Schöner Scheitern in der Kommunikation – Verbindung statt Lösung

von | 27. September 2021 | Miteinander leben, streiten, wachsen

„Sowas passiert dir als Kommunikationsexpertin? Da bin ich aber enttäuscht.“ Nach diesem Satz einer Bekannten spürte auch ich Enttäuschung – über mich selbst und darüber, dass von mir Unfehlbarkeit erwartet wird. Wieder mal gescheitert? Mit „falschen“ Worten jemanden verärgert … obwohl ich täglich dran arbeite, an allen Tagen der Woche wertschätzende Kommunikation zu leben. Richtig schmerzlich wird es für mich, wenn sich nach Gesprächen innerhalb meiner Familie Gräben auftun, wo ich doch Brücken bauen wollte.

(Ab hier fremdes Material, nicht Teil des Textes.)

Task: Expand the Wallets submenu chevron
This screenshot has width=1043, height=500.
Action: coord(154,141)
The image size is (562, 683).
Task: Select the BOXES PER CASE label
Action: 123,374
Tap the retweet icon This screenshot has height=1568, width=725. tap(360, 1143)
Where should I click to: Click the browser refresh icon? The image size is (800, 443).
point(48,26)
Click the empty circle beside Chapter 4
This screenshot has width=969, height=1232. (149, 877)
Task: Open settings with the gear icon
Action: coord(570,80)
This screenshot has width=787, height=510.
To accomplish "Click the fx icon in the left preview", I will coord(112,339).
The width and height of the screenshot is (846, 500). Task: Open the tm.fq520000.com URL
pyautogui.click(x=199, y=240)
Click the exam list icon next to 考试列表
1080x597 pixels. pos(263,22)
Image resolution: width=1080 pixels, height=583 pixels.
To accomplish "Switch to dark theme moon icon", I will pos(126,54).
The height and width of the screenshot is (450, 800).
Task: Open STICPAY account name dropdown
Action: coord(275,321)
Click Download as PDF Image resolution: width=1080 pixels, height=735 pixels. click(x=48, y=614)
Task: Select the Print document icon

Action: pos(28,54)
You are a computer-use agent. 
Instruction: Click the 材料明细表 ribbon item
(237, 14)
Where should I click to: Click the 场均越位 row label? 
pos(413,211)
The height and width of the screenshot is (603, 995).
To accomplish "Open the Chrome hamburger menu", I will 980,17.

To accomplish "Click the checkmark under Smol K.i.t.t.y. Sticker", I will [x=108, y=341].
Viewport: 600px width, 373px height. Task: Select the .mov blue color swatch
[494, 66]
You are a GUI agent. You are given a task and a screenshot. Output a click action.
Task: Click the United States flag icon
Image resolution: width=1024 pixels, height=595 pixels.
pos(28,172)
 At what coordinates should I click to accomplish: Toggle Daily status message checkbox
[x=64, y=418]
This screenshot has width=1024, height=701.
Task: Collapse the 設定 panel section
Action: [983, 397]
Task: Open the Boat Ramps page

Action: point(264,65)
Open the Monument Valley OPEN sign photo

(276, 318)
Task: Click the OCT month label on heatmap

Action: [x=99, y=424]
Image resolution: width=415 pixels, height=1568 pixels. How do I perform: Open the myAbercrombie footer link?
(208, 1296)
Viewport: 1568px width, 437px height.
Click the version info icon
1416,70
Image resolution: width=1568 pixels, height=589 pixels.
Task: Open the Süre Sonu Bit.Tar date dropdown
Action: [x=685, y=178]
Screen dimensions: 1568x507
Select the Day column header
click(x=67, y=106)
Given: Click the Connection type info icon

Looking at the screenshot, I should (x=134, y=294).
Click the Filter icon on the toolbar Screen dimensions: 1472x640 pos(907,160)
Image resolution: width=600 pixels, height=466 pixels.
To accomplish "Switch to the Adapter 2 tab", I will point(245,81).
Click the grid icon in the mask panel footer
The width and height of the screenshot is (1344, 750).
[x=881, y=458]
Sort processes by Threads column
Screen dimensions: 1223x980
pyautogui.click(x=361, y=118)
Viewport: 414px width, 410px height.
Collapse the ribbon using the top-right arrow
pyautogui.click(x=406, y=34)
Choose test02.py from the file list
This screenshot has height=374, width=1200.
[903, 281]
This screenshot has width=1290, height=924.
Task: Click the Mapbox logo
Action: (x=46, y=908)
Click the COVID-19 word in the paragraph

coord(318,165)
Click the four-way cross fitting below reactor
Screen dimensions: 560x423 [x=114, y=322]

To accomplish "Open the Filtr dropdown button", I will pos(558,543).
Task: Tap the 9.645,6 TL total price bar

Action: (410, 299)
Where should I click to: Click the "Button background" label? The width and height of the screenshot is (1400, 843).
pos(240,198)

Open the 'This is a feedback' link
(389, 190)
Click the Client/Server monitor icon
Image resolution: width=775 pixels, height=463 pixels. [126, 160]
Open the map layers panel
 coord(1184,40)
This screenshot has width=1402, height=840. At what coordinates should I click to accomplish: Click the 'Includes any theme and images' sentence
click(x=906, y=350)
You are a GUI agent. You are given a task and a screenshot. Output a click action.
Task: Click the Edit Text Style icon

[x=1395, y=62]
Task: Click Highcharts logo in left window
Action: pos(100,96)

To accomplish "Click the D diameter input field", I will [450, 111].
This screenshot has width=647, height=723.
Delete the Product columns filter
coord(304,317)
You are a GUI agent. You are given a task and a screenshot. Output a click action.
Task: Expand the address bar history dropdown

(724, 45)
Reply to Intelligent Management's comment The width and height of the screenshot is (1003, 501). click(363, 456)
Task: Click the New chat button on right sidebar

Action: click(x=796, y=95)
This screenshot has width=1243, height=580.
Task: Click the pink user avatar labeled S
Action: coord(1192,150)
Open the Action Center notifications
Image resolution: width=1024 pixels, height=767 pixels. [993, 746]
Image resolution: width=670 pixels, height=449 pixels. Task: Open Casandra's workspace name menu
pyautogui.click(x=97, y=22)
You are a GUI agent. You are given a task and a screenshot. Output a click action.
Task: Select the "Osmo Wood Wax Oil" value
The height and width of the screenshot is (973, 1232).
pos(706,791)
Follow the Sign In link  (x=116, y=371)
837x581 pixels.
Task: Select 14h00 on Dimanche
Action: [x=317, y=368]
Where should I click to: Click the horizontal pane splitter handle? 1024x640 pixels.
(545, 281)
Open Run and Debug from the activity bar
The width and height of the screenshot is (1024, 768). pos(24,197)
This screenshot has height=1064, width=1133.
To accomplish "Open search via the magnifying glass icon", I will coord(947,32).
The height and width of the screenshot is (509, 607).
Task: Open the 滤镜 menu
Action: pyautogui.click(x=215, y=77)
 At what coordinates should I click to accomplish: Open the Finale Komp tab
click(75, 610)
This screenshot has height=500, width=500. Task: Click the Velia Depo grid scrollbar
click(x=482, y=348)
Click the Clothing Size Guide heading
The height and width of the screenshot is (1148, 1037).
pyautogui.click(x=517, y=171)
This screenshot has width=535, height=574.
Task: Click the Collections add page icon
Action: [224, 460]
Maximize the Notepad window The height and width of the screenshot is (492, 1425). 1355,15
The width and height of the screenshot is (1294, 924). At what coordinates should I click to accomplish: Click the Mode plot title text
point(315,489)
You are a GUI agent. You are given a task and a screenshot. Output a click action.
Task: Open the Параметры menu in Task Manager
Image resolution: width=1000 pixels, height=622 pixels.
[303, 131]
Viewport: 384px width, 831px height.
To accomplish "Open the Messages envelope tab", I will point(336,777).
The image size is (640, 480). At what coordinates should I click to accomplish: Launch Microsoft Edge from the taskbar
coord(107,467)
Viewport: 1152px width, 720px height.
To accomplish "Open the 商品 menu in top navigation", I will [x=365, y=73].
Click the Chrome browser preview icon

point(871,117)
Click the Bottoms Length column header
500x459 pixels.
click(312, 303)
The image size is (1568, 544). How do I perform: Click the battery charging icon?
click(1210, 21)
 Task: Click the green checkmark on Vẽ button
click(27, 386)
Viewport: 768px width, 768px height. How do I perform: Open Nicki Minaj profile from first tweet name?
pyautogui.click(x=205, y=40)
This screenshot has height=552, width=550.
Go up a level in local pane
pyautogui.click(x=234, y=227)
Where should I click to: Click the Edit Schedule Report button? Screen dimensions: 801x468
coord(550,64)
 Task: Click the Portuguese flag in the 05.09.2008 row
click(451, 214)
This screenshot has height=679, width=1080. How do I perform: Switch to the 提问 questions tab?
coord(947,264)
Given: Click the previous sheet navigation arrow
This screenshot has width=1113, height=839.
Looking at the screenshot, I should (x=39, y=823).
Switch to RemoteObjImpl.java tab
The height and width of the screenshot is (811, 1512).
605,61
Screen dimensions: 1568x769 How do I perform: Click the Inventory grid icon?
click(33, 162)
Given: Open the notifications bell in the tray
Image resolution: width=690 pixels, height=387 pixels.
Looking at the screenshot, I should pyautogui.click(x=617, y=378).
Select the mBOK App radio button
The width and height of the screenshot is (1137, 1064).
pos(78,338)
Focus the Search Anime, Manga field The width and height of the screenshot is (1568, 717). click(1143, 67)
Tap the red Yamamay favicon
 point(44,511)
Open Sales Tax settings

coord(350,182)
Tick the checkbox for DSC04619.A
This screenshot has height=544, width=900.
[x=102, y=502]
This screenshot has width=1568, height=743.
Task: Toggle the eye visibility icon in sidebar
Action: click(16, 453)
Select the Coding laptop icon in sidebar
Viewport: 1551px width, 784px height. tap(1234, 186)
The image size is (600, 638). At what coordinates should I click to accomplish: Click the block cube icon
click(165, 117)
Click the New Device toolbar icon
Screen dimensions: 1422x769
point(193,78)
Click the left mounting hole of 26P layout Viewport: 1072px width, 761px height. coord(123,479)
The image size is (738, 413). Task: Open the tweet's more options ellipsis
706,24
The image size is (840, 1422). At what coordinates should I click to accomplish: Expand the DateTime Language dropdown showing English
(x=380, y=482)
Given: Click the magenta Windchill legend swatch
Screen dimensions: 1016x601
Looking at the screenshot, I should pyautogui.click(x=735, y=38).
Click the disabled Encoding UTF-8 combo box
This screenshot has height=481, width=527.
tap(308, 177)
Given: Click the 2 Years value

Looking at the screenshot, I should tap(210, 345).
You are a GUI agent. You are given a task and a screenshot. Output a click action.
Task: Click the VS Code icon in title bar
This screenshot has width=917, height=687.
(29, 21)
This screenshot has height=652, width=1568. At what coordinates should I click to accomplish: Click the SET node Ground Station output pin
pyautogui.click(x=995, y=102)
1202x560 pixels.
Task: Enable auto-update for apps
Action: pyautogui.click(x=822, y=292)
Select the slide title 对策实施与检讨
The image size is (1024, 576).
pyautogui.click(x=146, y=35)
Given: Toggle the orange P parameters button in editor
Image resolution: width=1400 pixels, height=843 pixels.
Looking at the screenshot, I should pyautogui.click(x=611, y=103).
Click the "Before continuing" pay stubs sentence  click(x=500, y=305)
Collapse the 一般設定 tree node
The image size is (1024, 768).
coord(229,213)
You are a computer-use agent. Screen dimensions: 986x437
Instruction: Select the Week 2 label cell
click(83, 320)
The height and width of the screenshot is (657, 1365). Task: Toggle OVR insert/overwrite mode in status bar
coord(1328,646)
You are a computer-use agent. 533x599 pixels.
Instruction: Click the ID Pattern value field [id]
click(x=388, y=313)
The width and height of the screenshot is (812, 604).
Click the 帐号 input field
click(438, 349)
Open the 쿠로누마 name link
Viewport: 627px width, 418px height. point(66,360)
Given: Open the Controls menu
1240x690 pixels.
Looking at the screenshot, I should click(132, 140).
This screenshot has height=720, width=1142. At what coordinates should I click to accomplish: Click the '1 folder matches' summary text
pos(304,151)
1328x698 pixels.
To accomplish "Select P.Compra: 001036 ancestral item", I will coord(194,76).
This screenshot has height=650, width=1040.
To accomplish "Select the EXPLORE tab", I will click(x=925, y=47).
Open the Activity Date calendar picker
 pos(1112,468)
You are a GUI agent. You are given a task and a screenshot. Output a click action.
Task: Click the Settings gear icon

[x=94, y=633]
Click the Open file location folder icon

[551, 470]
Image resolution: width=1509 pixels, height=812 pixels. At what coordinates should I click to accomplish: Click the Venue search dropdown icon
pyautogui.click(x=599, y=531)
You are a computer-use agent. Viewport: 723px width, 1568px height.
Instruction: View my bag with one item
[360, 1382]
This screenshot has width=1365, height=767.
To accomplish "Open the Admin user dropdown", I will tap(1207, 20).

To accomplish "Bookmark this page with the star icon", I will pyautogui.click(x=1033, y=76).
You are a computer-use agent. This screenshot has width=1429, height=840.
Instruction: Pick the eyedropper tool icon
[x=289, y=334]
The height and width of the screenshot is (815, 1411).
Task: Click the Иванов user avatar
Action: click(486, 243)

Als ich über diesen Artikel nachdachte, fragte ich mich: Was ist überhaupt Scheitern? Vor allem eine Wertung, ein Urteil – das in der gewaltfreien Kommunikation unterbleiben soll. In der Umkehrung des Begriffs zeigt sich das Unerfüllte dabei: das Gelingen – ja das wär’s.

Sie kennen das Gefühl, wenn sie sich nach einem Gespräch ihrem Partner noch ferner fühlen als vorher? Wenn ein Gespräch nur neue Missverständnisse erzeugt und am Ende Vorwürfe hin- und herfliegen? Sie sind verzweifelt, wenn Ihre Kinder trotzig die Tür zuhauen und davonrennen, nachdem Sie ihnen klar und freundlich gesagt haben, was Sie gerne von ihnen hätten. Und Sie kennen diese Wut im Bauch, wenn die Schwiegermutter weiterhin Süßkram an ihre Kinder verteilt, obwohl sie sich das verbeten haben. Nicht immer liegt es an „falsch“ gewählten Worten. Manchmal werden Worte „feindlich“ gehört, im Widerstand mit sich und dem Thema. Doch können Geübte mit Worten auch mal in Fettnäpfchen treten oder die Fassung verlieren. Wenn dann Worte wie Pfeile fliegen, ist das im nahen Familienkreis besonders traurig, auch wenn man weiß, dass „Schießen“ meist ein Ausdruck von Verzweiflung ist, weil man sich so klein und ohnmächtig fühlt, wenn die anderen einen nicht verstehen können oder wollen. Da erschrickt man schon mal über sich selbst oder mag sich vielleicht nicht mehr leiden. Zeit für eine Runde Selbstempathie, in der ich mir sage: Wie menschlich, dass du gerade nicht weiter weißt, dass du enttäuscht bist und wütend. Was brauchst du jetzt?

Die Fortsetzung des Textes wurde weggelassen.